==== Data records ====

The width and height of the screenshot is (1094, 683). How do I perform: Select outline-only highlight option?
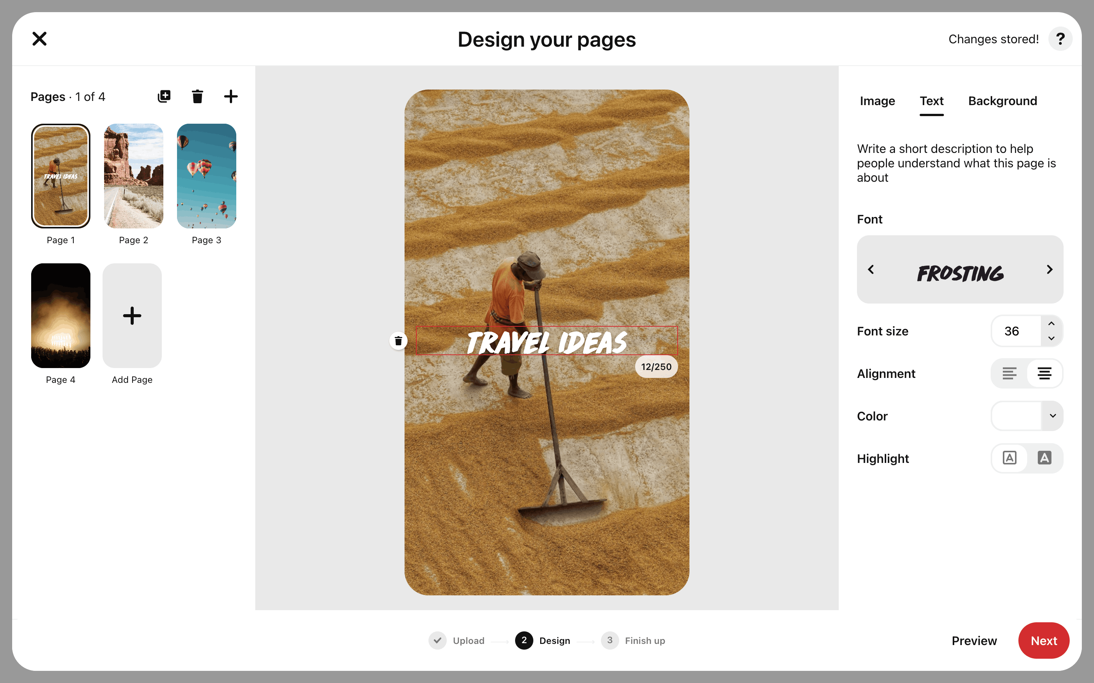[1009, 458]
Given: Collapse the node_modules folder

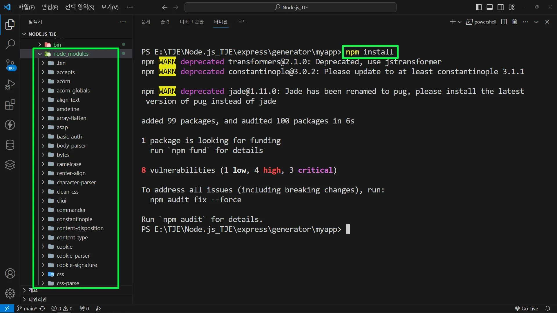Looking at the screenshot, I should (71, 54).
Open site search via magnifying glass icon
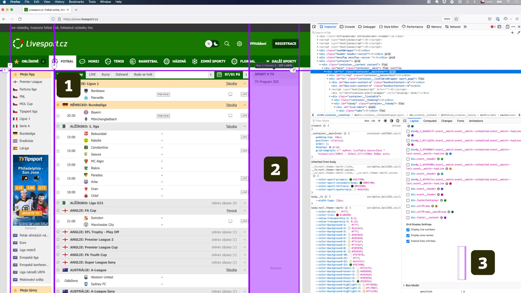521x293 pixels. pyautogui.click(x=227, y=44)
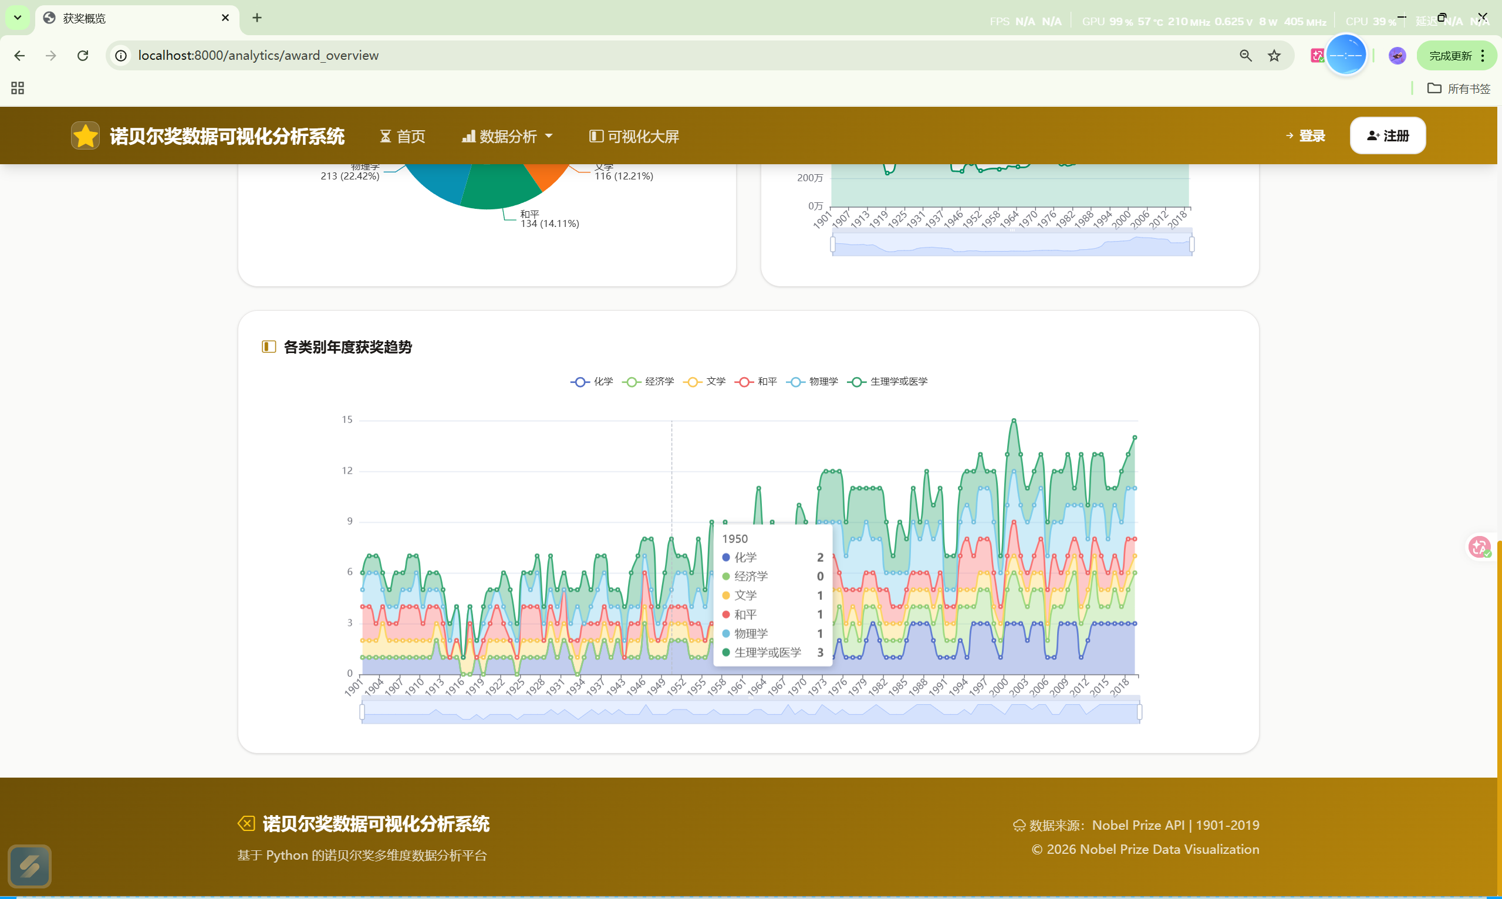Expand the 数据分析 dropdown menu
The image size is (1502, 899).
(x=507, y=136)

====

▸ **Your assignment**: Write out the material above precisely, leaving each picture behind.

▸ **Response to the task**:
The width and height of the screenshot is (1094, 683). How do I perform: Select outline-only highlight option?
[1009, 458]
Given: Collapse the node_modules folder

Looking at the screenshot, I should (71, 54).
Open site search via magnifying glass icon
521x293 pixels. pyautogui.click(x=227, y=44)
Expand the 数据分析 dropdown menu
The image size is (1502, 899).
(x=507, y=136)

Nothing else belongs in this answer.